HMR with Vite Plugin

Skybridge includes a Vite plugin that enables Hot Module Replacement for widgets:
// vite.config.ts
import { skybridge } from "skybridge/web";
import { defineConfig } from "vite";
import react from "@vitejs/plugin-react";

export default defineConfig({
  plugins: [react(), skybridge()],
});
The plugin:
  • Auto-discovers widgets in src/widgets/ (both flat files and directories)
  • Enables HMR so changes appear instantly without page reload
  • Transforms data-llm attributes at build time
  • Configures build output with proper asset paths
Starter template requiredThese features require the Skybridge starter template structure (pnpm create skybridge). If you’re adding Skybridge to an existing app, you’ll need to configure the Vite plugin manually.
When you save a file, only the changed component re-renders. Form inputs, scroll position, and local state are preserved.

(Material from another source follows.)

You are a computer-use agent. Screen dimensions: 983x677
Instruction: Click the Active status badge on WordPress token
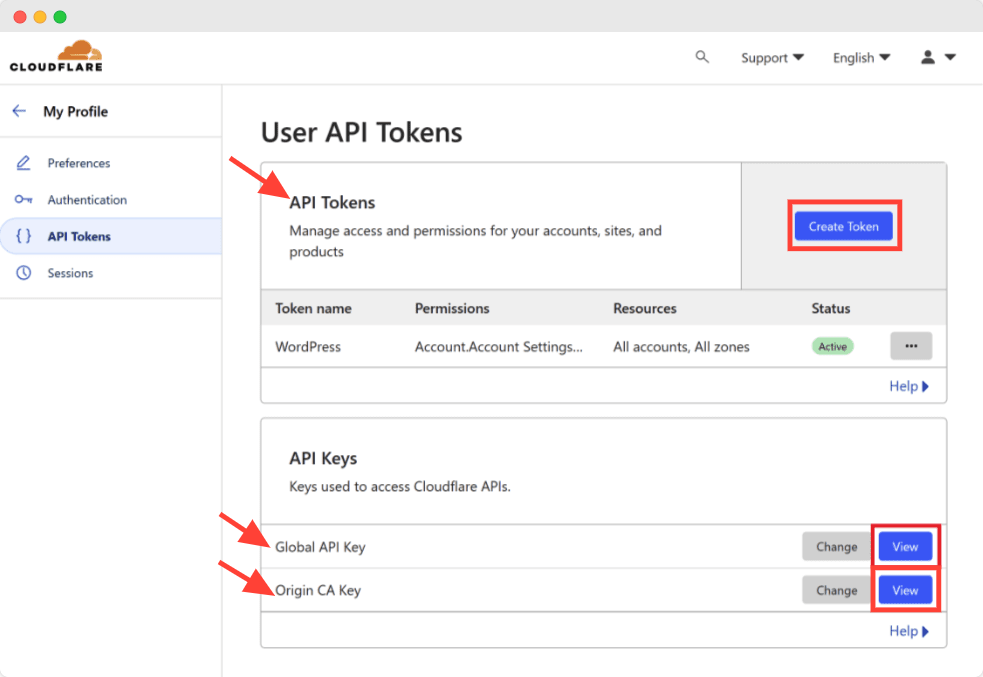pyautogui.click(x=832, y=346)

Automatic Environment Detection

Your widget code works identically in ChatGPT, MCP Apps clients like Claude, and local DevTools. Skybridge detects the environment and uses the appropriate communication layer:
EnvironmentCommunication
ChatGPTwindow.openai API
MCP Apps (Goose, Claude, …)MCP protocol via postMessage
DevToolsMocked Apps SDK (postMessage)
You don’t need to know which is active—just use the hooks.

When to Use What

DevTools (90% of development time)
  • Rapid UI iteration
  • Testing tool inputs/outputs
  • Debugging state management
  • Day-to-day development
ChatGPT, Claude, or other MCP Apps clients (10% of development time)
  • Final integration testing
  • Real LLM conversation flow
  • Verifying data-llm context
  • Pre-ship validation
WorkflowBuild locally → validate in ChatGPT or MCP Apps → ship.See Test Your App for detailed testing setup instructions.

DevTools Features

The DevTools UI includes:

Tool Inspector

See all registered tools and their schemas. Click to fill input forms automatically.

Widget Preview

Renders your widget in an iframe with mocked window.openai. Supports:
  • Theme switching (light/dark)
  • Display mode switching (pip/inline/fullscreen)
  • Locale changing

Response Inspector

View the full tool response including content, structuredContent, and _meta.